In Aim 1 we will identify AHR cofactors required for TCDD-dependent cardiotoxicity. Using genetic approaches, we will test whether candidate cofactors are required for TCDD cardiotoxicity. We will also use unbiased biochemical and proteomic approaches to purify TCDD-AHR from the developing heart and identify interacting proteins.
In Aim 2 we will identify ligand-dependent AHR cofactors from whole embryos and select tissues. Using zebrafish `knock-in' strains with epitope tags inserted into endogenous AHR signaling genes, we will test whether known cofactors differentially interact with endogenous AHR depending on the AHR ligand. We will also purify AHR from zebrafish embryos and use mass spectrometry to identify cofactors bound to AHR following exposure to TCDD, 3MC or BaP. Results from this application will identify a mechanism of TCDD cardiotoxicity and will provide a foundation for elucidating how the structure of AHR changes in response to differential ligand binding. Furthermore, our results will increase our understanding of the role of cofactors in endogenous AHR signaling, which may lead to improved treatment for diseases where AHR signaling is abnormal.

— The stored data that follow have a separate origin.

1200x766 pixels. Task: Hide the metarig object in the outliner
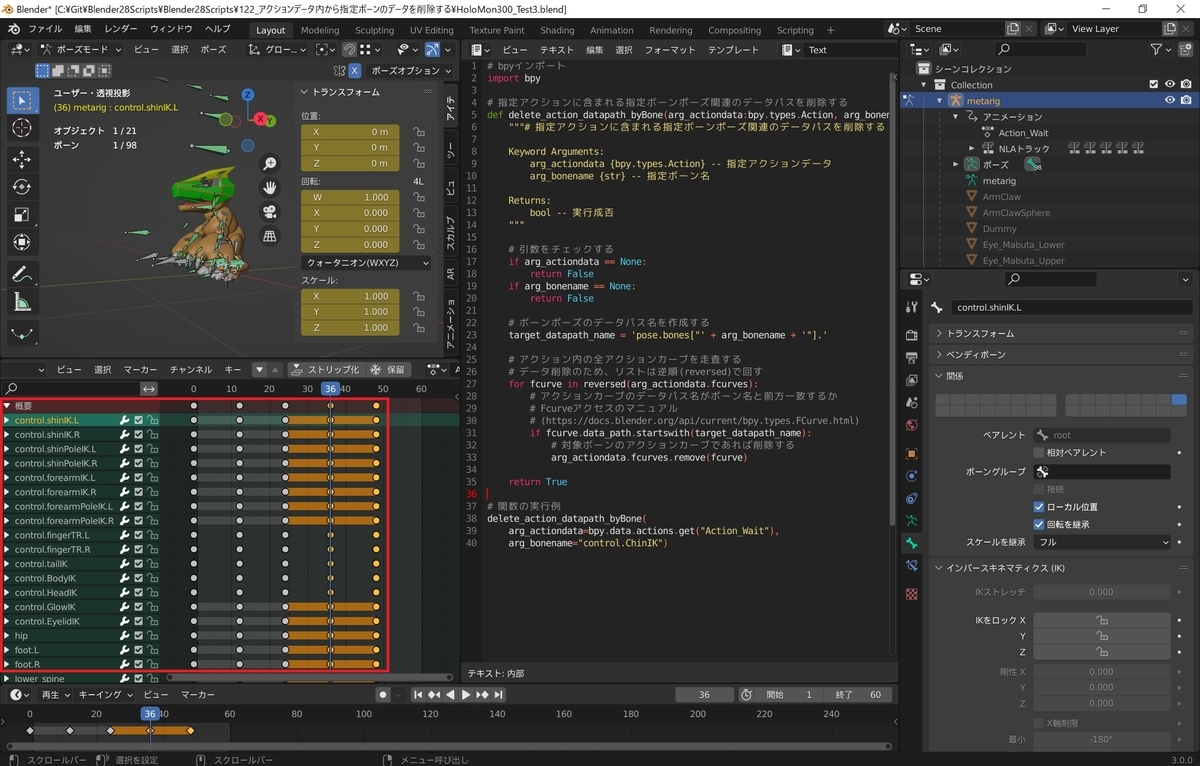pyautogui.click(x=1168, y=100)
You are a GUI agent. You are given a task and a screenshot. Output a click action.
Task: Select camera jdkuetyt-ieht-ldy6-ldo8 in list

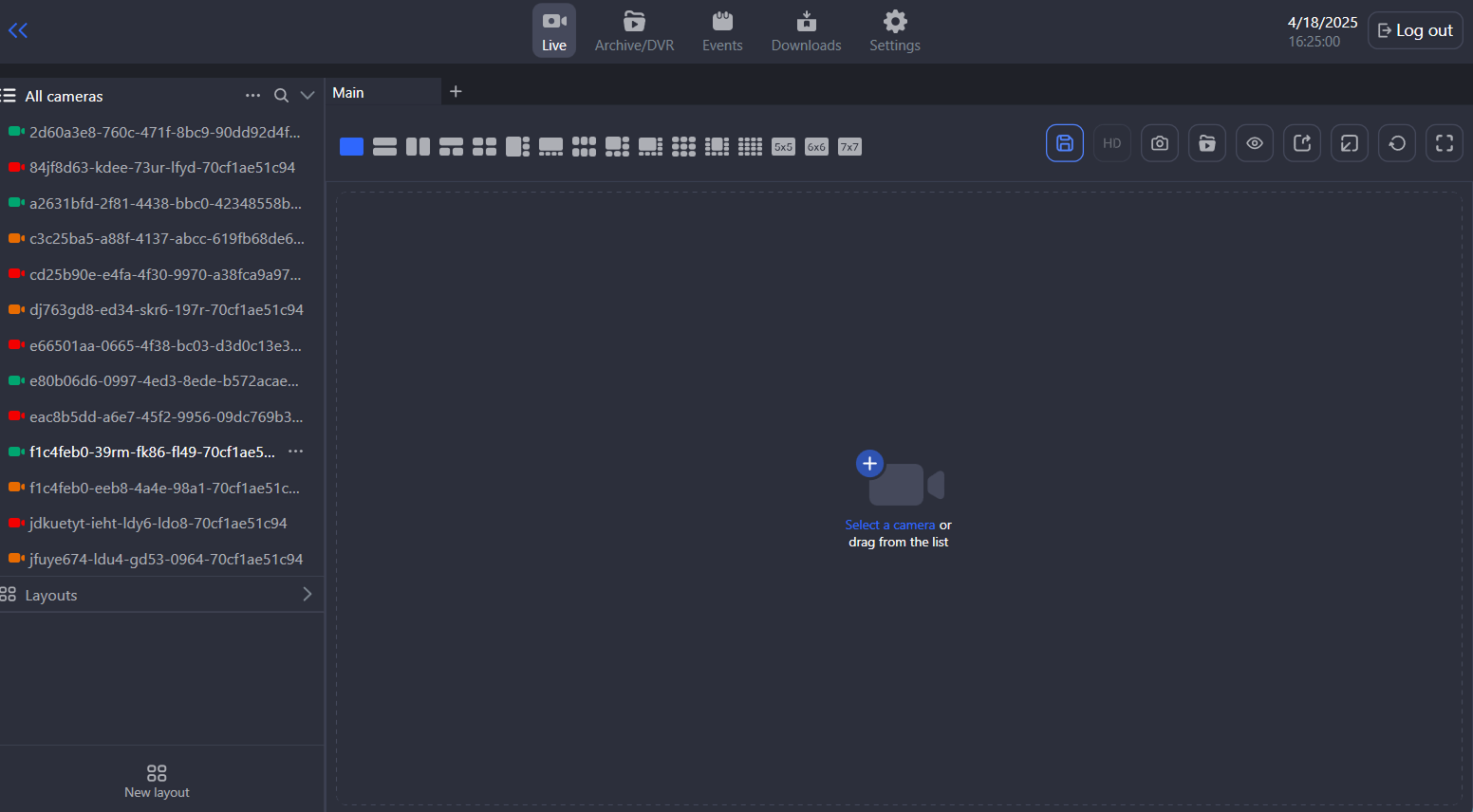[158, 524]
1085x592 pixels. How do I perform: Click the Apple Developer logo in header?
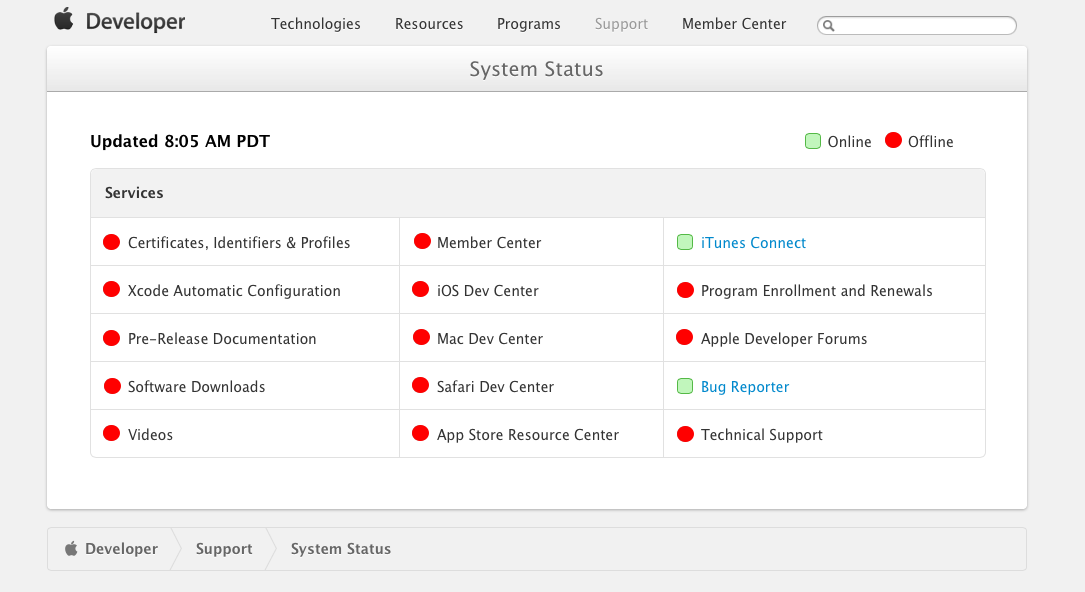click(x=119, y=21)
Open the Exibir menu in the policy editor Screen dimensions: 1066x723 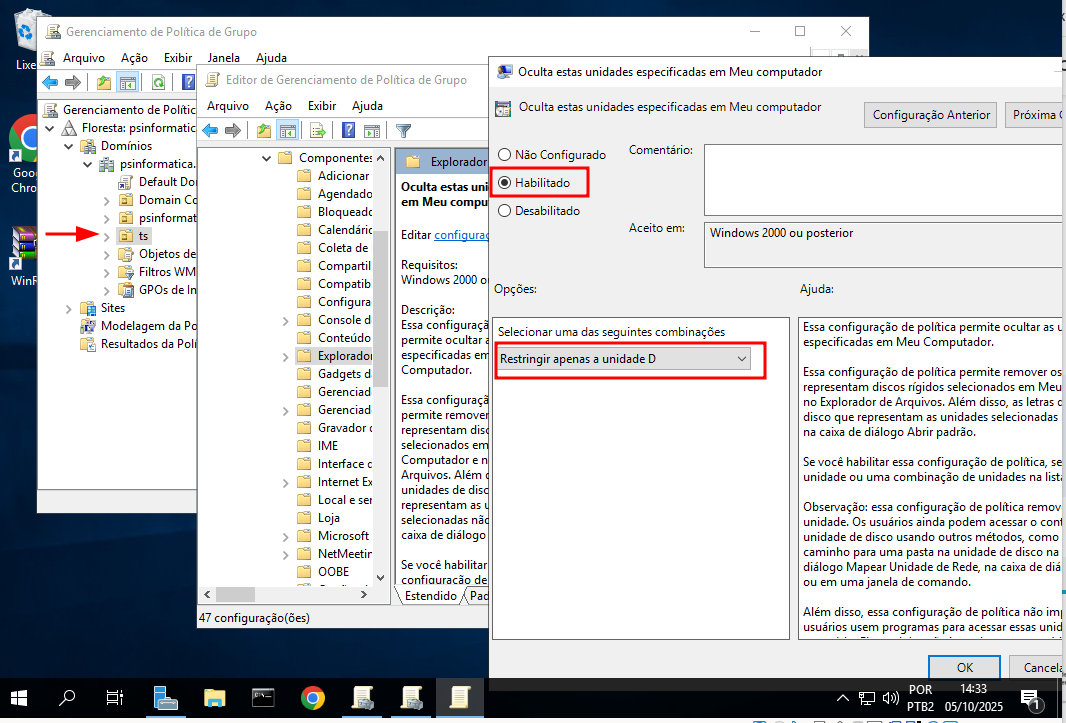[322, 106]
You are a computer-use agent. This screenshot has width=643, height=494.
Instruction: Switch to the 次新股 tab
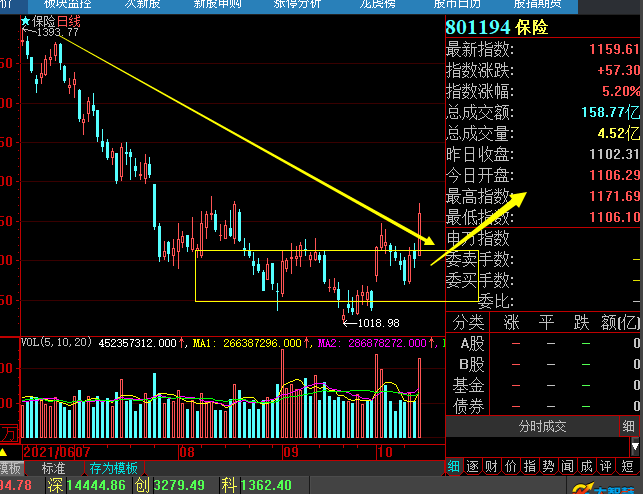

This application seeks to understand how dioxins, aromatic hydrocarbons and related chemical pollutants cause the heart to develop and function abnormally. Such pollutants cause their toxic effects by activating a protein called the aryl hydrocarbon receptor, and we seek to understand how this protein communicates with other proteins to cause toxic effects in the heart. Our results will improve our ability to predict how exposure to dioxins or related pollutants will affect human health.